A Paris-based international human rights body lodged claims on behalf of 130,000 residents in estates in inner city Dublin and Limerick over sewage problems, persistent leaks, harmful damp and mould after charities at home did not take up the cause.
The International Federation for Human Rights filed a 51-page complaint with the Council of Europe accusing the Government of presiding over appalling living standards and failing to meet basic and legal housing requirements.
The complaint also focuses on crime and anti-social behaviour and accuses the State of a strategy of deliberate neglect to further run down already dilapidated flat complexes which sit on prime development land.
Karim Lahidji, president of the organisation, said: “The right to adequate housing is a fundamental human right and a prerequisite for the enjoyment of other rights and the appropriate development of families and children.
“It is unacceptable that those who live in social housing accommodation are not adequately protected against violation of this right.”
The complaint alleges discrimination against some of the most vulnerable and poverty stricken communities in Ireland.
It highlights conditions in estates such as Dolphin House, St Theresa’s Gardens, Charlemont St, and Bridgefoot St in Dublin’s south inner city and O’Devaney Gardens, Dominick St, and Croke Villas in the north inner city, among others.
Surveys carried out on residents in Dolphin House in 2012 revealed a risk of lung disease and nine out of 10 children missing school days because of the impact of damp, mould, and sewage.
Some people in the flats reported breathing difficulties, diarrhoea, skin rashes, and depression due to the poor conditions.
The report also targeted the €3bn Limerick Regeneration scheme for failing to complete promised work in estates such as Moyross, Southill, St Mary’s Park, and Ballinacurra Weston.
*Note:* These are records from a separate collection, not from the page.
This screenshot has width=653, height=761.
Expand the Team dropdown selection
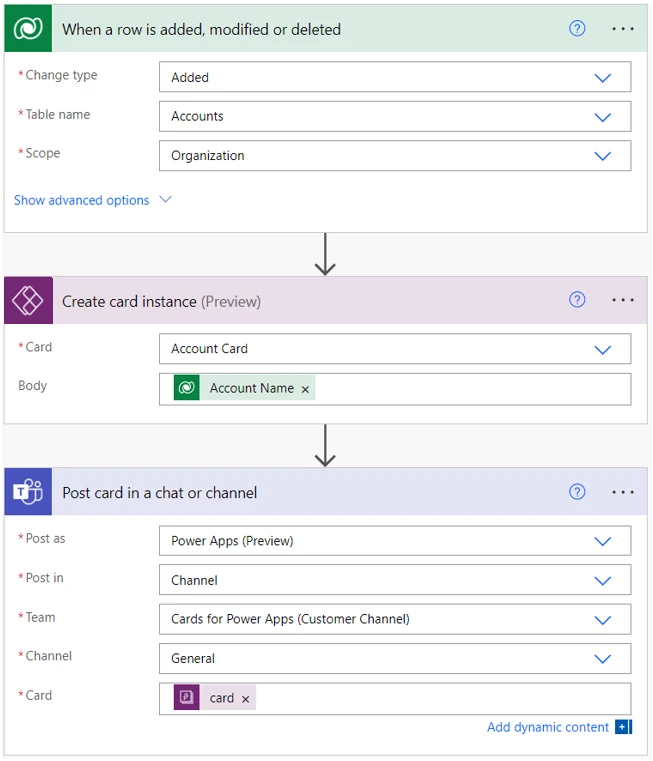tap(602, 620)
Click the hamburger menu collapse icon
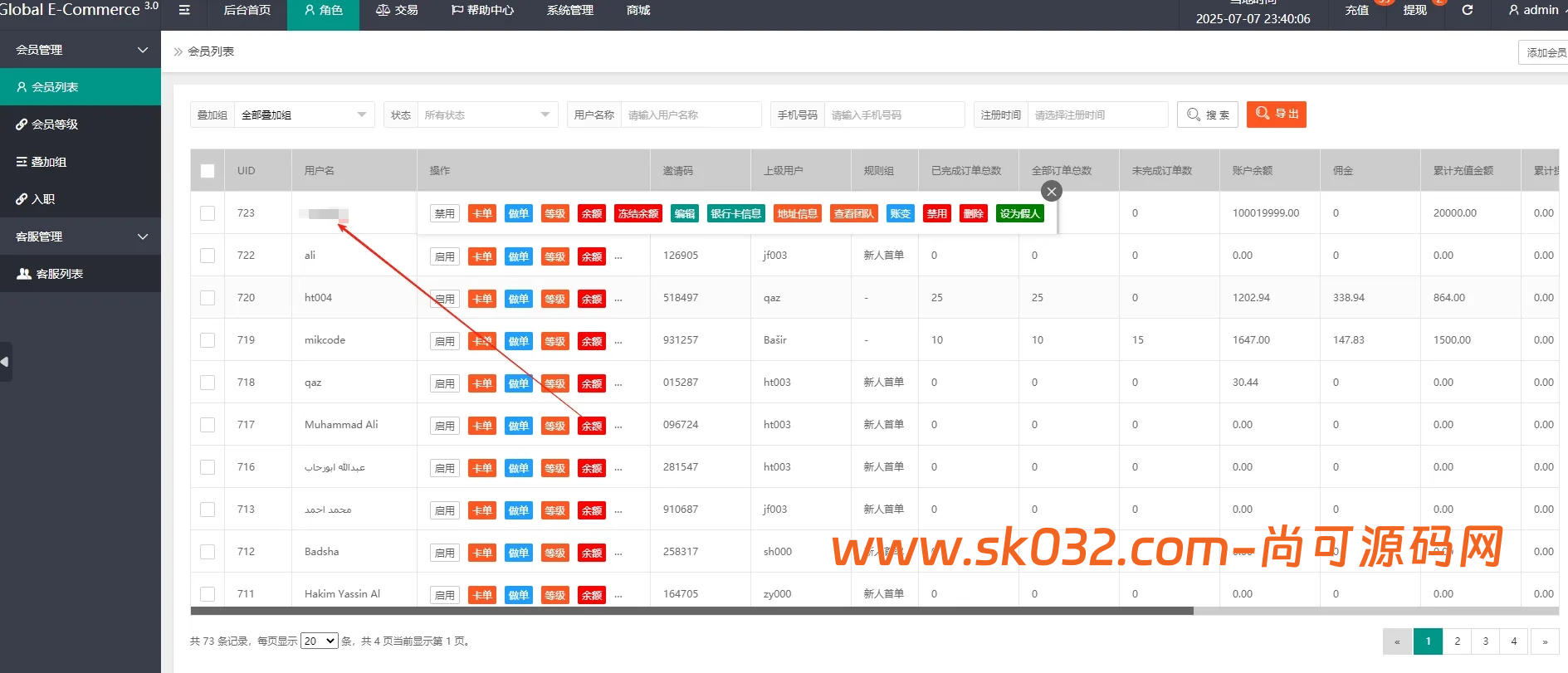The width and height of the screenshot is (1568, 673). pos(184,10)
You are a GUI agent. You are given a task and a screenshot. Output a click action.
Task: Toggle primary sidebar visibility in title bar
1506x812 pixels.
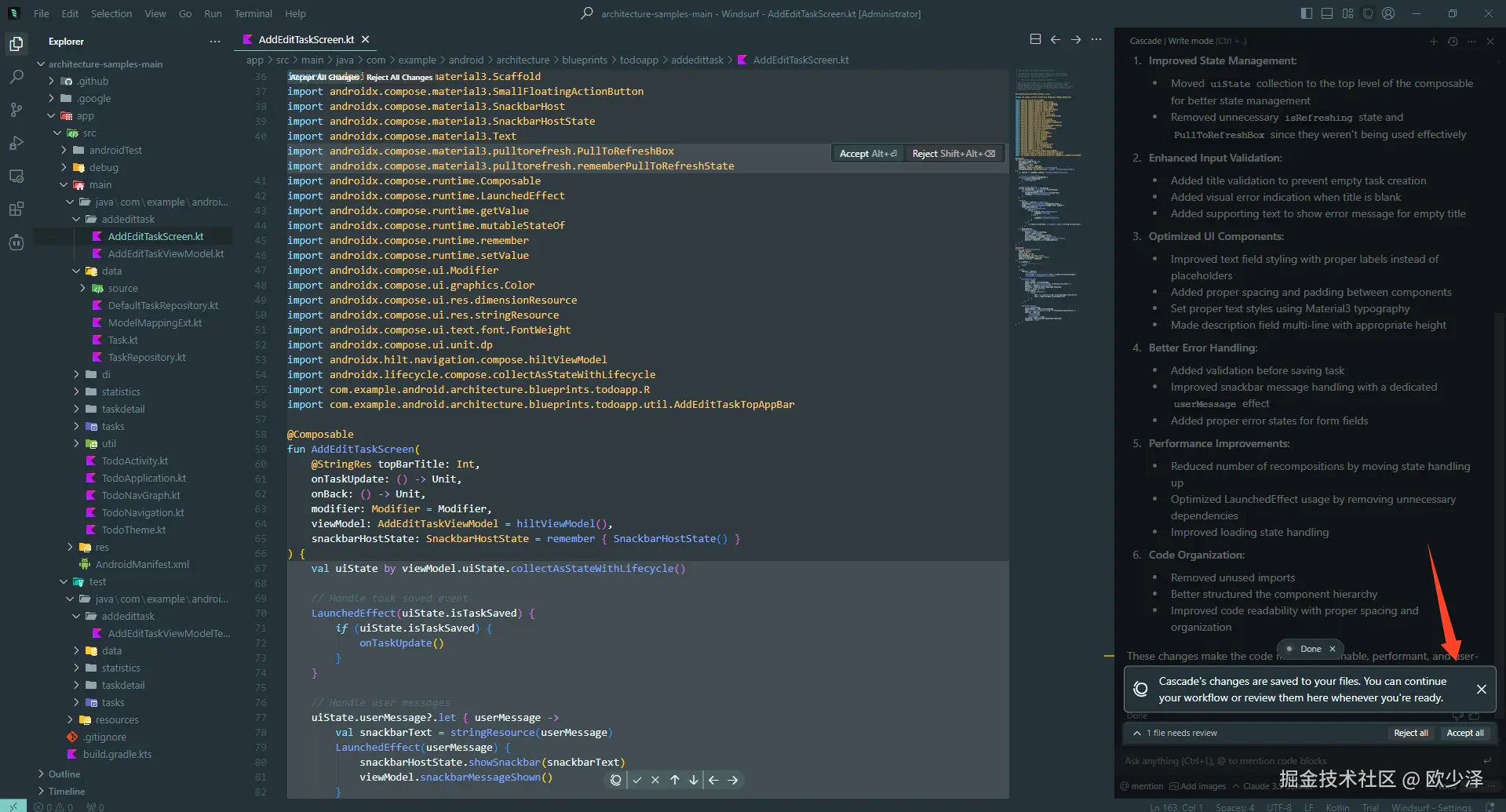click(x=1306, y=13)
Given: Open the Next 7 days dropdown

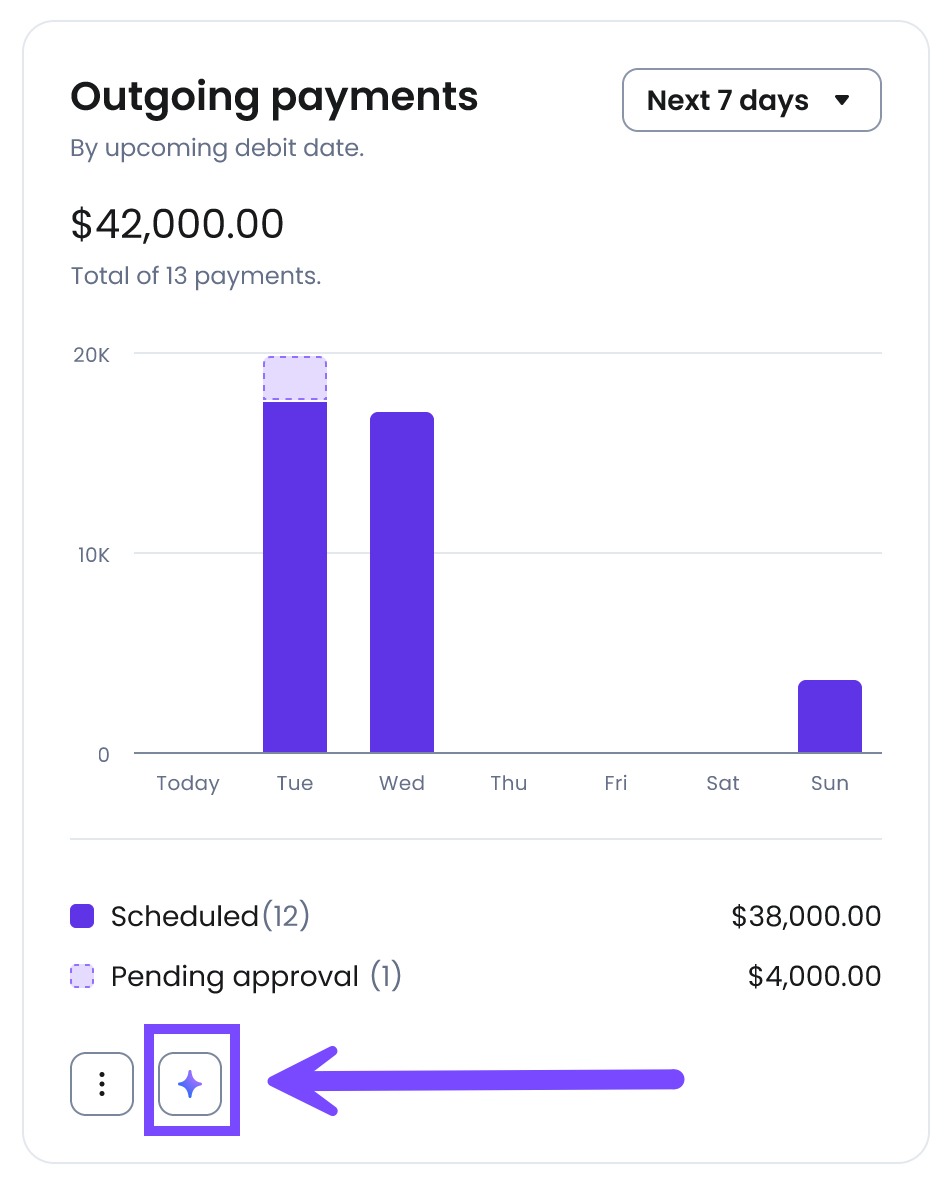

It states only €116m has been spent.
Limerick City and County Council said 76 new homes will be built this year alone.
The FIDH complaint accuses local authorities of a conflict of interest as councils act as landlords and also enforce regulations.
However, it said residents allege that their houses and flats are not inspected even though the councils are responsible for similar monitoring in the private sector.
“It is significant that the legislation does not grant any rights to tenants to request or have a right to an inspection of their dwelling — a denial of rights in itself,” the rights group said.
The case also says the State has not acted to ensure no discrimination against people from a certain social origin and minority in relation to housing.
The report notes that there is no national or regional tenants’ associations in Ireland, and no State support in place to set them up.
“The impact of the State regeneration policies can be described as a process of de-regeneration or regeneration through displacement,” the complaint said.
The landmark case is being taken under the European Social Charter, a Council of Europe treaty which guarantees social and economic human rights.
It alleges Irish law, policy and practices on social housing do not comply with housing, social protection and anti-discrimination standards and that the State is in breach of five regulations.